After decades of rampant globalisation which decimated the local manufacturing sectors in many countries, including Australia, the chief executive of Levi’s Chip Bergh has declared globalisation “dead”.
In a report in the www.telegraph.co.uk, Bergh cited months of supply chain chaos and rising freight costs as well as geopolitical forces, as drivers that are pressuring the company to adapt rapidly to secure its future.
Bergh told The Telegraph, “I think globalisation is dead, and this trend where this [apparel] industry has habitually chased the lowest-cost-manufacturing base around the world over the last couple of centuries, I think it’s coming to an end.”

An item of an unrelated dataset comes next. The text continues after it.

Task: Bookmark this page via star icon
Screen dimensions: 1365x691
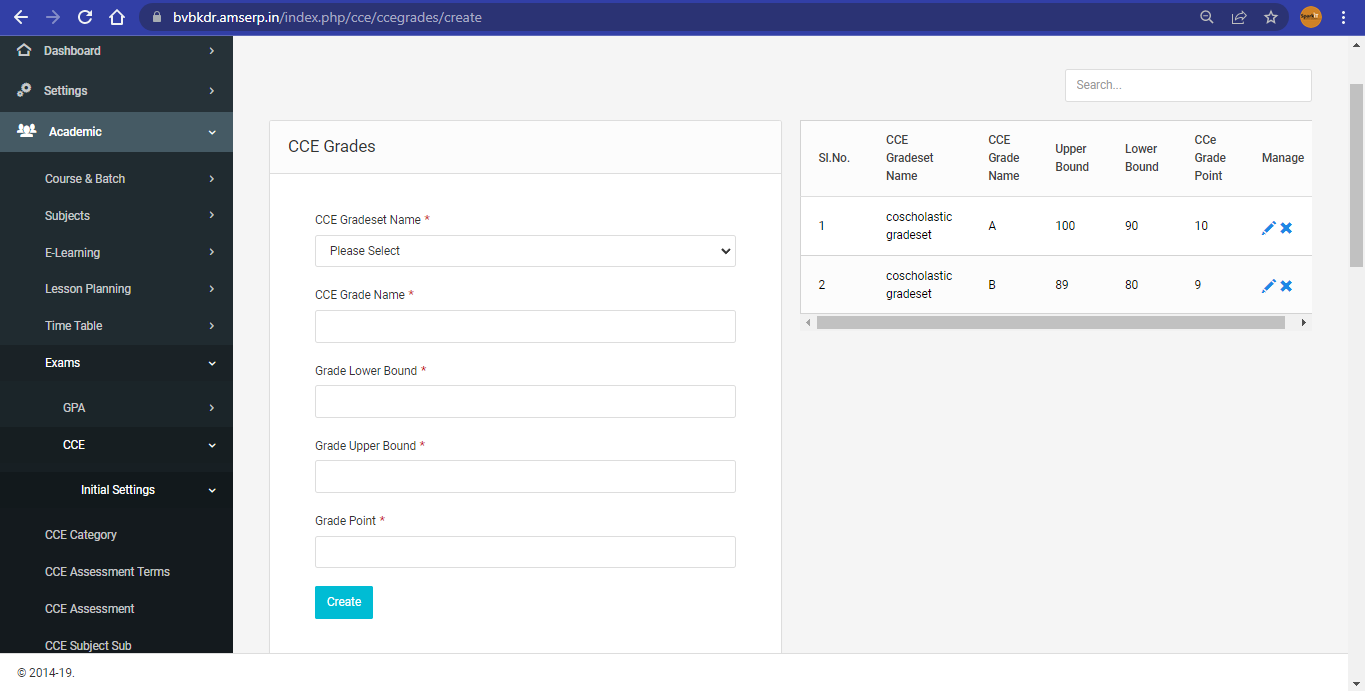Action: 1271,17
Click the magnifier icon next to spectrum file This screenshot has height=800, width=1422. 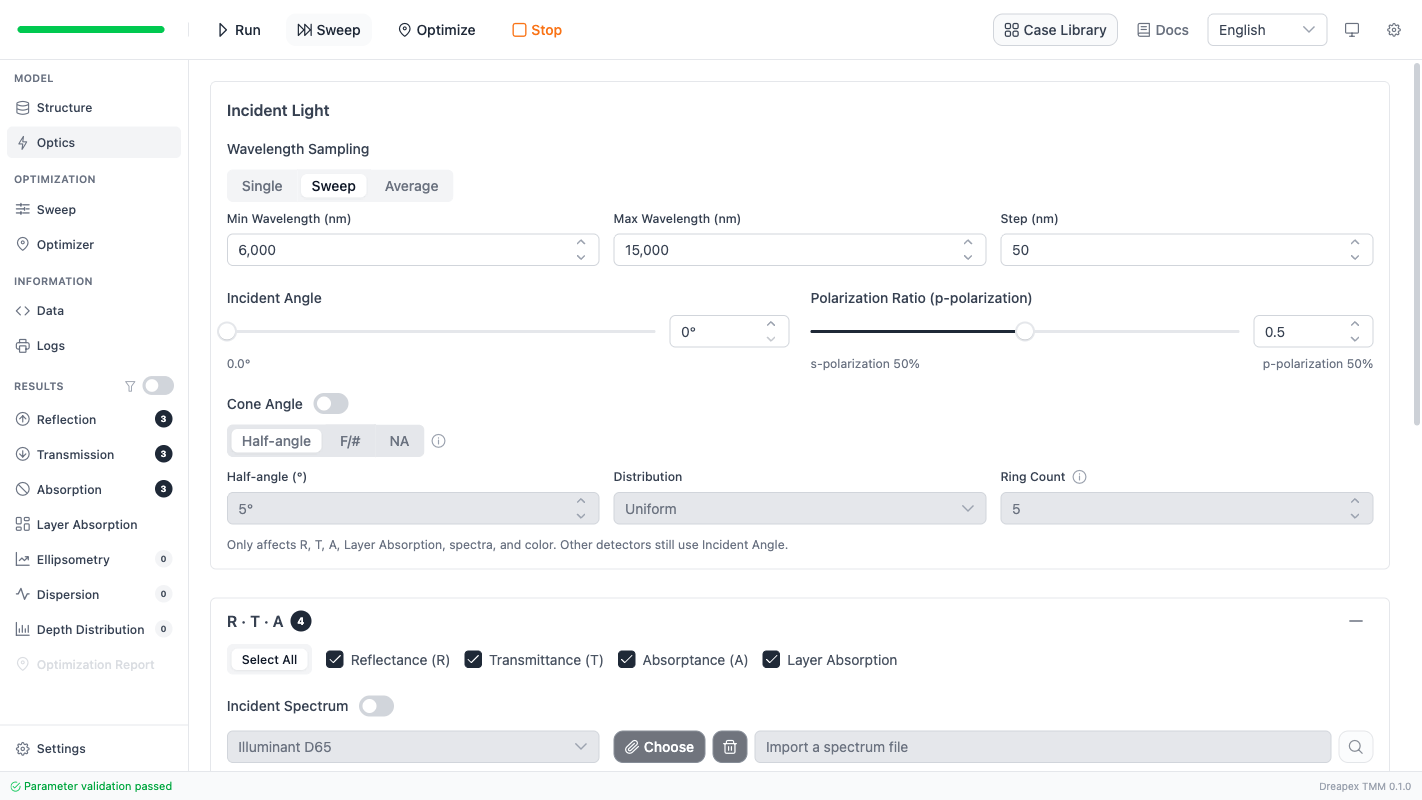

The original Levi Strauss was a Bavarian immigrant who moved to California and went into business in 1853. In the early 2000s Levi’s moved production from America to the Far East but Bergh recently told the World Retail Congress in Rome: “The name of the game today from a business standpoint is supply chain resilience and agility.
“When you are missing sales because a ship is parked outside and can’t get to the port and unload containers, and you’re leaving money on the table because the consumer can’t buy the product, that’s a big business issue.”
He said that rising cost pressures and inflation were driven by the pandemic, supply chain bottlenecks and shortages of labour in some parts of the world.
“We’ve now realised that [goods] being produced in the lowest-cost countries and putting product on a boat and shipping it to the other side of the world and not getting it to the shelves on time has a cost to it. We’re going to see more manufacturing shifting closer to market because of the importance of that agility and responsiveness and having confidence that the product is going to be on the shelf in store when you need it to be.”
Digitalise or die
According to Bergh companies that failed to adopt “digitisation” as part of their modus operandi post-pandemic would “die”.
“If you are not a tech company today, you are going to be dead in 10 years time. We are an apparel company, but we are quickly becoming a tech company. The rapid move to digitisation is more than e-commerce and building out those digital capabilities for the consumer.
“There’s so much of our business that can be digitised - everything from how we design products to how we manage getting products to store,” he said.